Relations with Britain and Europe in the 2000s
In the 2000s the European Union (EU) was an important ally for New Zealand, and was its third-largest export market, taking 16% of exports. New Zealand’s strongest links were with the western EU countries, particularly Britain, Germany and France.
Migration and culture
When the Treaty of Waitangi was signed in 1840, New Zealand became a British colony. Most European migrants to New Zealand were British, and British culture became dominant. Travel to Britain was common, even when it involved a long sea voyage. Many New Zealanders saw Britain as ‘home’, although this changed in the later 20th century when Britain became a less important trading partner and a stronger New Zealand identity developed.
Settlers from other European countries, including France, Germany and Dalmatia (Croatia), also arrived in New Zealand in the late 19th century.
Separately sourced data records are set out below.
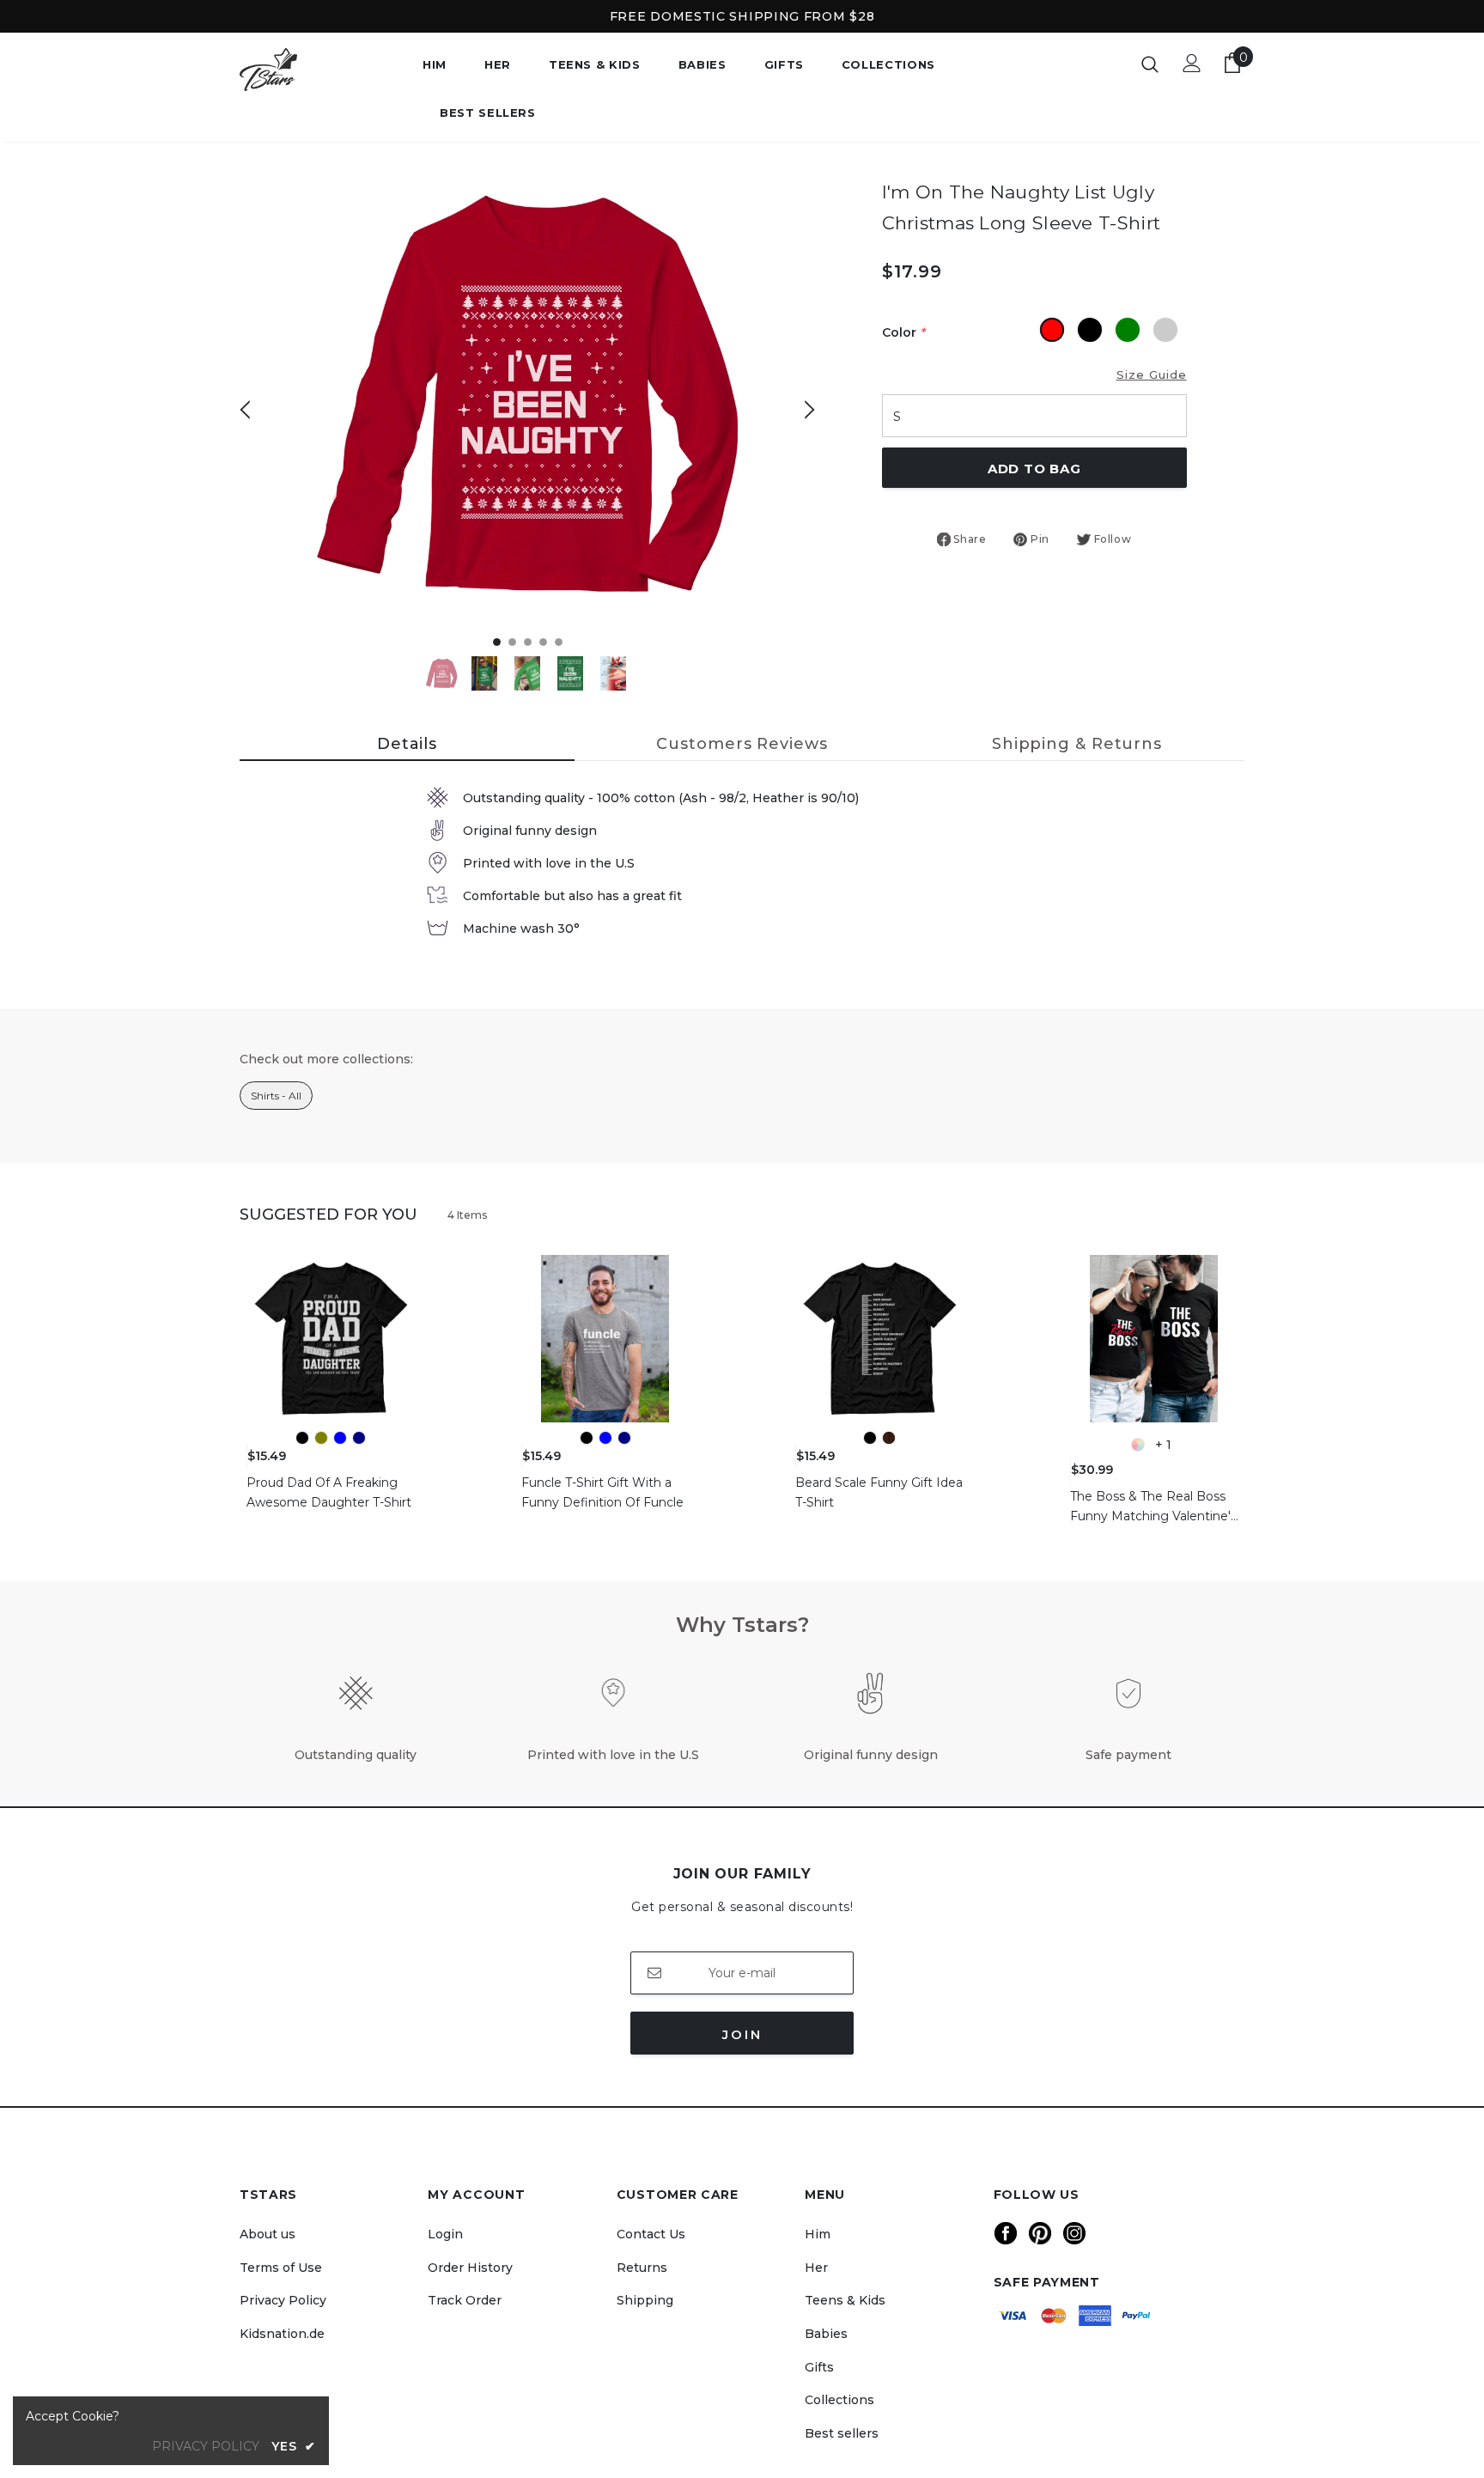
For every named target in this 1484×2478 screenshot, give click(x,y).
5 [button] (559, 642)
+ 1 (1163, 1444)
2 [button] (512, 642)
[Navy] (359, 1438)
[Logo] (318, 69)
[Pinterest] (1040, 2233)
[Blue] (340, 1438)
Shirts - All (276, 1095)
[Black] (302, 1438)
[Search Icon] (1150, 63)
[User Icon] (1192, 63)
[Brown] (889, 1438)
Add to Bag (1034, 468)
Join (742, 2034)
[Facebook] (1006, 2233)
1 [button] (497, 642)
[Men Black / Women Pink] (1138, 1445)
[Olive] (321, 1438)
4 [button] (543, 642)
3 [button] (528, 642)
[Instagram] (1074, 2233)
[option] (527, 396)
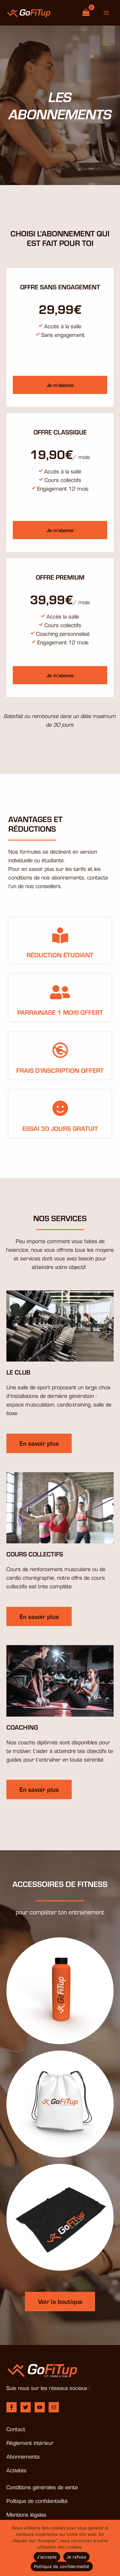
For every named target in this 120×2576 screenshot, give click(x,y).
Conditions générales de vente (42, 2487)
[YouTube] (40, 2407)
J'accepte (47, 2556)
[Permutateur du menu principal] (106, 12)
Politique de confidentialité (37, 2501)
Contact (15, 2429)
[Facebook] (11, 2407)
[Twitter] (25, 2407)
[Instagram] (54, 2407)
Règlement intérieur (29, 2442)
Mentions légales (26, 2514)
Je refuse (76, 2556)
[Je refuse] (112, 2548)
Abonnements (23, 2456)
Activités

Italian, Greek, Scandinavian and Dutch migrants arrived after the Second World War, as did Germans from the later 20th century. However, government policy favoured British immigrants until 1975.
After refrigerated shipping was developed in the 1880s, New Zealand exported meat and dairy products, mostly to Britain. The ships that carried New Zealand exports returned bringing British manufactured goods.
After the Second World War New Zealand began to trade with more countries. Britain joined the European Economic Community (later European Union) in 1973, forcing New Zealand to find new trading partners. In the 2000s the EU was an important export market for New Zealand meat.
New Zealand has had official diplomatic contact with the European Economic Community since 1961. In the 2000s in Wellington there were embassies of eight EU member countries and the EU Delegation.
The European Union and New Zealand cooperated on issues such as the environment, science, education, and promoting development and human rights in the Pacific. New Zealand’s policies on these were often similar to those of European countries.